### Exercise directions
Swap each "screenshot" in the records for "capture" and reproduce every line, leaving all other text unchanged.

··· Input for this task

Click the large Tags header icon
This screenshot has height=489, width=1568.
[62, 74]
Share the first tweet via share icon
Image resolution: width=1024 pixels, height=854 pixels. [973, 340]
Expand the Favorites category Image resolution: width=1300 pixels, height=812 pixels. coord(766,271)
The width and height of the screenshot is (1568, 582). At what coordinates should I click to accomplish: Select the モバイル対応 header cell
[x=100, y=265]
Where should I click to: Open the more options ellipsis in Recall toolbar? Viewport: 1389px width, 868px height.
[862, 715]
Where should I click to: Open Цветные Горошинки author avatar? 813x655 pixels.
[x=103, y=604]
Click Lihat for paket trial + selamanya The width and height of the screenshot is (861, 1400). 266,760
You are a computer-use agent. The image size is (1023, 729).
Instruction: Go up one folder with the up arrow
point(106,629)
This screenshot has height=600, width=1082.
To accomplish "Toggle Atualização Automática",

······

### Written reply
Click the large Tags header icon
This capture has height=489, width=1568.
[62, 74]
Share the first tweet via share icon
Image resolution: width=1024 pixels, height=854 pixels. [973, 340]
Expand the Favorites category Image resolution: width=1300 pixels, height=812 pixels. coord(766,271)
The width and height of the capture is (1568, 582). At what coordinates should I click to accomplish: Select the モバイル対応 header cell
[x=100, y=265]
Where should I click to: Open the more options ellipsis in Recall toolbar? Viewport: 1389px width, 868px height.
[862, 715]
Where should I click to: Open Цветные Горошинки author avatar? 813x655 pixels.
[x=103, y=604]
Click Lihat for paket trial + selamanya The width and height of the capture is (861, 1400). 266,760
You are a computer-use agent. The image size is (1023, 729).
Instruction: Go up one folder with the up arrow
point(106,629)
This capture has height=600, width=1082.
To accomplish "Toggle Atualização Automática",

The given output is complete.